A set of 6 elderly with ages from 57 to 90, two male and four female, participated in this third evaluation. They were instructed to select one of the voices, and after this, they were asked to perform a task in the application consisting in navigating in the application through the different menus and obtain the information of any drug. While browsing, the application gives spoken feedback and at the end reads information about the drug. They repeated the process for all the voices available (only the 4 new ones were considered, leaving ‘Hélia’ out). After using the application, users were asked to rank the voices.

Results.

The results obtained (ranks from 1 to 4, with 1 meaning first choice) were analyzed using repeated measures ANOVA, that showed as significant (p < 0.05) the effect of voice gender, the gender of the listener and the interaction between gender of the voice and gender of the listener. The interaction effect, the most relevant for this paper objective, is depicted in Fig. 4, using the median of the ranks (considered more adequate than average values).

Fig. 4.
figure 4

Median voice ranks as function of the listener’s gender. As bars represent ranks, smaller bars represent better positions, contrary to the most common interpretation.

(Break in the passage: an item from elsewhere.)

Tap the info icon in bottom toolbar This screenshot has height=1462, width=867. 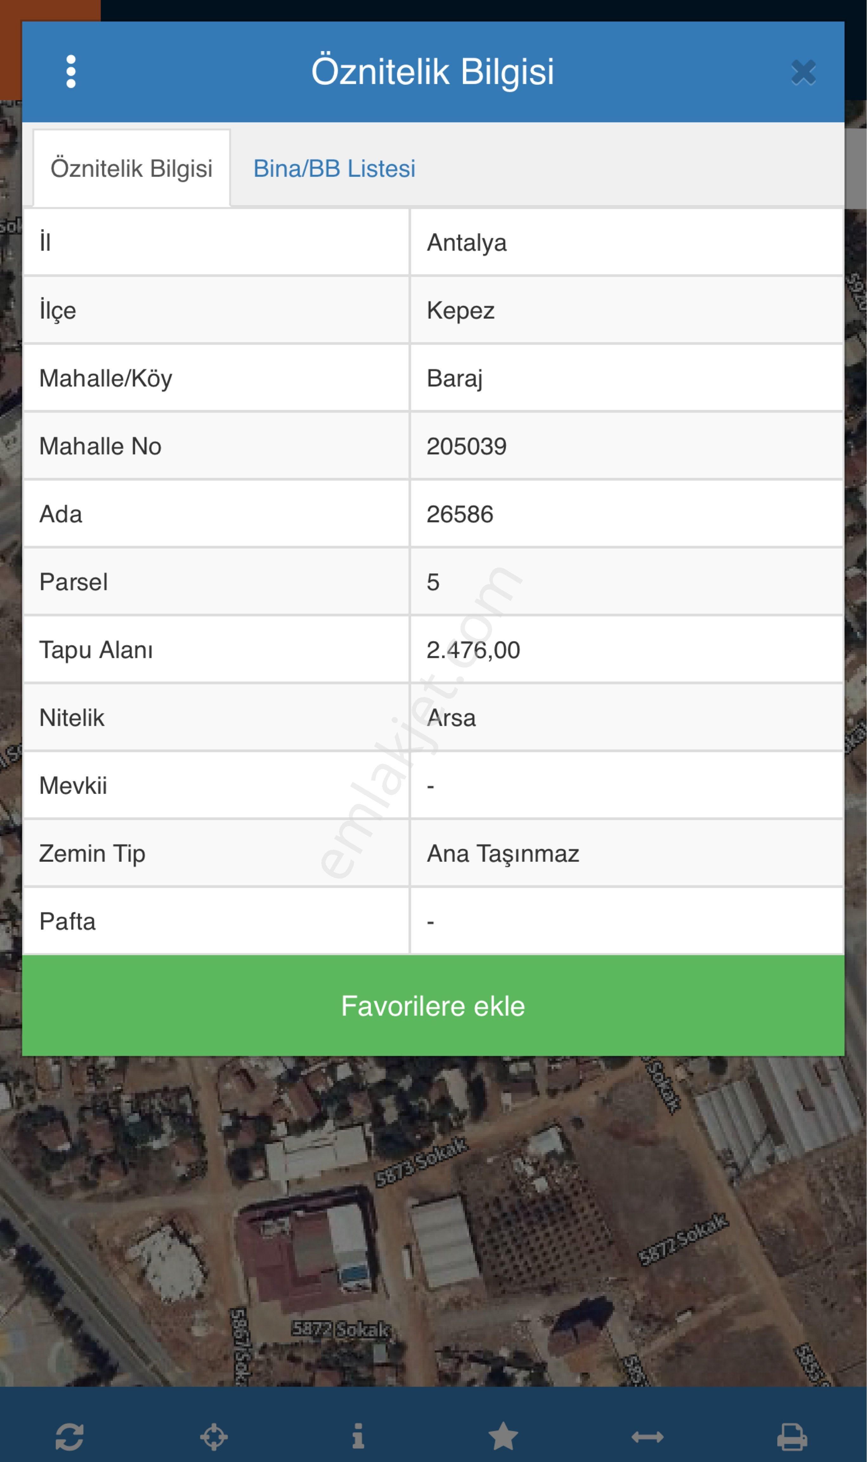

The figure shows that while female listeners prefer the voice of the young adult male (with a median rank of 1), male listeners prefer the two female voices, with some preference for the young one.

5 Conclusion

In this paper we report the three lines of work we are exploring to give more and better voices to HCI applications. First, we report on the generic/unified way we developed to ease the inclusion of voice output in applications, even by developers with a lack of knowledge in the area. We also describe how new voices are being created, profiting from recent advances in corpus based speech synthesis is also described. We regarded the inclusion of these additional voices as a very important addition to the proposed speech modality, particularly addressing both genders and young adult and senior voices.

Last, but not least, results on differences in preferences regarding two age groups (young adult and older-adult) and their correlation with applications are presented, providing very useful first insights and contribution for guidelines on how to select voices for certain applications and interaction models.

The results highlight the importance of giving the users the possibility of choice and also illustrates that sometimes the preferred TTS voice is not the voice with more quality (from the technical point of view) but a more familiar sounding voice.